Page excerpt ▸
* * * * * * * * *

Interview with Meat Loaf: Back to Broadway for 1 Night Only!

A creature of the stage, who's career began on Broadway and included appearing in shows like Hair and in The Rocky Horror Picture Show, Meat Loaf then starred Off-Broadway in More Than You Deserve, by composer Jim Steinman. That fortuitous pairing then led to the Steinman-penned first Bat Out of Hell album. 30 years in Rock and Roll later, Meat Loaf returns to Broadway on November 2nd in Bat Out of Hell on Broadway at the Palace Theatre. Combined, the first two Bat albums sold nearly 50 million copies worldwide, establishing Bat Out of Hell as a one of rock's most successful musical franchises and launching Meat Loaf into a career as a rock star. With the October 31 release of Bat Out of Hell III Meat Loaf sat down with to reflect on the new CD, theatrical ghosts, future stage possibilities and much more.

Given your history on the stage, does that make your upcoming concert at Broadway's Palace Theater more special to you?

The Palace is a haunted theatre so that's why we're going there. I worked in the Belasco which was also haunted. That place really is haunted! Things got moved around there all the time. They had a fire there one night...we were leaving the theatre from a tech rehearsal and I think it was Tim Curry, myself and the director and the choreographer and we walked out the back door, and we were walking past the front door towards some restaurant and we looked and the curtain was on fire! The ghost light was placed on the stage, I sat there and watched them do it. From the time we walked out the back door, to the time we had walked by the front, it had been moved, the ghost light had been moved!

* * * * * * * * *

Given instruction 1 ▸
Answer these questions about the Meat Loaf interview:
(a) At which theater does Meat Loaf return to Broadway on November 2nd?
(b) About how many copies did the first two Bat albums sell worldwide?
(c) What was on fire when the group walked past the front of the Belasco?
Given instruction 2 ▸
Repeat the passage of the Meat Loaf interview that begins at the words "Given your history" and ends after "had been moved!".
Given instruction 3 ▸
Go on with the Meat Loaf interview from the point where it stops.

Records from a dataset
* * * * * * * * *

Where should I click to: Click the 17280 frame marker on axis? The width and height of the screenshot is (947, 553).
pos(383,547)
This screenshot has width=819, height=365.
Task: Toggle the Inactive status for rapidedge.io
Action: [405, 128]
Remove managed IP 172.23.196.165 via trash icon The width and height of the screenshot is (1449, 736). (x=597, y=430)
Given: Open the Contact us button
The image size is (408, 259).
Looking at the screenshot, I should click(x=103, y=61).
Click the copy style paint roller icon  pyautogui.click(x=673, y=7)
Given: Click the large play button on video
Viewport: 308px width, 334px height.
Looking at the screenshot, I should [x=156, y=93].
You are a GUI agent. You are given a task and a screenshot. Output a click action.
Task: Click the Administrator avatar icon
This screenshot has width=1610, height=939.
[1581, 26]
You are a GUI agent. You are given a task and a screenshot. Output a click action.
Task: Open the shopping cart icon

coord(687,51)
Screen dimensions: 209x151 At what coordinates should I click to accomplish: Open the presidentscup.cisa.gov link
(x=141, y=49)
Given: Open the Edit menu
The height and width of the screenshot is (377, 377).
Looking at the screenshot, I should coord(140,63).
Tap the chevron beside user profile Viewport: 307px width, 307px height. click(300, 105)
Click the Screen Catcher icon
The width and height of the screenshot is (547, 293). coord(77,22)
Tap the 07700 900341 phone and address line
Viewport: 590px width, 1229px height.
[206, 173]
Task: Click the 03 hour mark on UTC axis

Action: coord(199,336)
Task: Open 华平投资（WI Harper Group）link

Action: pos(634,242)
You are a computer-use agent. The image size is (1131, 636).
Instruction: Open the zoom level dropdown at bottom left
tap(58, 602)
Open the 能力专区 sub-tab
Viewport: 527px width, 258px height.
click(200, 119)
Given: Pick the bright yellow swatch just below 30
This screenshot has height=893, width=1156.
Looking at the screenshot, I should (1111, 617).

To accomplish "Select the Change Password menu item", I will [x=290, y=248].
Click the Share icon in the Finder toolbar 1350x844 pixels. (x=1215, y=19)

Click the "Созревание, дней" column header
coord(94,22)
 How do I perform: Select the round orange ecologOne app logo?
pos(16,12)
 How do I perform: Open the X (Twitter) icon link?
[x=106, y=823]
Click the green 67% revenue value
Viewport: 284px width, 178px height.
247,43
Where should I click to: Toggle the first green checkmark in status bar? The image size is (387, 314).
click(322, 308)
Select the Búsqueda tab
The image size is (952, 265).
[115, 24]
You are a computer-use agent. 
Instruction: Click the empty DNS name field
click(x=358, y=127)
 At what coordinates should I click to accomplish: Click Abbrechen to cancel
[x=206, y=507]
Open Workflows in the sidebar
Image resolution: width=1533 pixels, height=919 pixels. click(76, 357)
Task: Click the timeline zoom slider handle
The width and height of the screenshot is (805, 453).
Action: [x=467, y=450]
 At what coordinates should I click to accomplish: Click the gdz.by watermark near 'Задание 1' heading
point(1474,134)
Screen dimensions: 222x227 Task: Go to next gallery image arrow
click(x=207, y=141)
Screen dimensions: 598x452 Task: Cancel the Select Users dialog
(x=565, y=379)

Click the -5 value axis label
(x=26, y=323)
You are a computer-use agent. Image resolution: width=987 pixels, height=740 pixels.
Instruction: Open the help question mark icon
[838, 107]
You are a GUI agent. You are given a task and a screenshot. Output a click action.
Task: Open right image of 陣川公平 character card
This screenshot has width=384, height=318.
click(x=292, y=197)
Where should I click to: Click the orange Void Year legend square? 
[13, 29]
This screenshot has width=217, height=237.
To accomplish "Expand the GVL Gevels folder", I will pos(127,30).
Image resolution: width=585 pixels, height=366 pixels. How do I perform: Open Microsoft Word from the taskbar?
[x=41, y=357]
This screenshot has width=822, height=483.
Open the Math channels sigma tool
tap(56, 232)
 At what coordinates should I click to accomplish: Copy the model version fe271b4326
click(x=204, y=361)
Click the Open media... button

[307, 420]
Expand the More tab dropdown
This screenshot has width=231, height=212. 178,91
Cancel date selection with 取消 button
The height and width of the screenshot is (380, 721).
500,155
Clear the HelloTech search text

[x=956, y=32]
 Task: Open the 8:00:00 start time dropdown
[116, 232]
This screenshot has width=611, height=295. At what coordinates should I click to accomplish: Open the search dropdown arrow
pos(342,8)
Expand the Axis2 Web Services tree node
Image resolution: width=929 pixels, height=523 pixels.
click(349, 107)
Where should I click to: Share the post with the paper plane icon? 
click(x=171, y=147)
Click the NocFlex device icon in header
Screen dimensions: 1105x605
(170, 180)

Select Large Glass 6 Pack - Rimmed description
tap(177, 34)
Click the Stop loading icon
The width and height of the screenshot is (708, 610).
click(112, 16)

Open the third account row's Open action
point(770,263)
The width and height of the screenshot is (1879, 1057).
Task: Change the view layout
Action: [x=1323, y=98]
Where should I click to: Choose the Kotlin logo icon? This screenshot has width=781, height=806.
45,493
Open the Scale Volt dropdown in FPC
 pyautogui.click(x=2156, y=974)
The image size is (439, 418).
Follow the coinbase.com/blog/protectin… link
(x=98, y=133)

* * * * * * * * *

Exercise answer 1 ▸
(a) The Palace Theatre
(b) Nearly 50 million
(c) The curtain

Exercise answer 2 ▸
Given your history on the stage, does that make your upcoming concert at Broadway's Palace Theater more special to you?

The Palace is a haunted theatre so that's why we're going there. I worked in the Belasco which was also haunted. That place really is haunted! Things got moved around there all the time. They had a fire there one night...we were leaving the theatre from a tech rehearsal and I think it was Tim Curry, myself and the director and the choreographer and we walked out the back door, and we were walking past the front door towards some restaurant and we looked and the curtain was on fire! The ghost light was placed on the stage, I sat there and watched them do it. From the time we walked out the back door, to the time we had walked by the front, it had been moved, the ghost light had been moved!

Exercise answer 3 ▸
Was that David Belasco's way of expressing his opinion of the production?

Things were always being moved, all the time in the dressing rooms. They always said that with David Belasco, these kinds of things happened when he didn't like the productions in the theatre. But apparently, there's over 100 ghosts in the Palace Theater, because that building was one of the oldest vaudeville houses in New York.

There's a cellist in the pit that people have seen, there's a little girl in the balcony and Judy Garland supposedly haunts the Palace Theater. She goes in and out a door that was made for her.

The one up the little staircase so she could look out at the audience?

Exactly! Now, the one ghost that you don't want to see is an acrobat who fell and broke his neck, because the rumor is that if you see the acrobat, you're going to die very soon yourself.

So, the Palace Theatre is cool and that's why we're going there...

Before you launched into a career of Rock n' Roll, you made many appearances on stage. How do you look back at your time in the theatre?

I love theatre, and I want to get back to it. There's a play that was Off Broadway called The Merry Wives of Windsor, Texas, obviously based on Shakespeare, and they've asked me to do the lead in that on Broadway. I think that they wanted to put it up this year and I told them no way. The soonest that I could get there would be late in 2007 or in 2008. I don't know if they'll wait on me, I haven't heard from them. I would love to do that though.

Have you been getting offers for musicals too?

They've asked me to do Chicago a bunch of times, but I've always said no to that. They've asked me to do it in the West End in London, and I tell them that I have to say no. Also Phantom, they've asked me to do that, but I'm not a big fan of that one, so no.

What would convince you to step into one of those show?

Back in the days when I was doing theatre, I was younger and you'd just do things. Nowadays, you have to love something to go do it. Chicago's a great piece, and Billy Flynn is a great character so he'd be fun to do - I'd be the biggest Billy Flynn though! I'm just not sure if I want to go and do something that 18,000 other people did. I think if you're going to do it, create it. I wouldn't mind doing something. It scares me though, it's a frightening concept because it's a lot of work. It didn't scare me as much as when I was a kid cause it was easier.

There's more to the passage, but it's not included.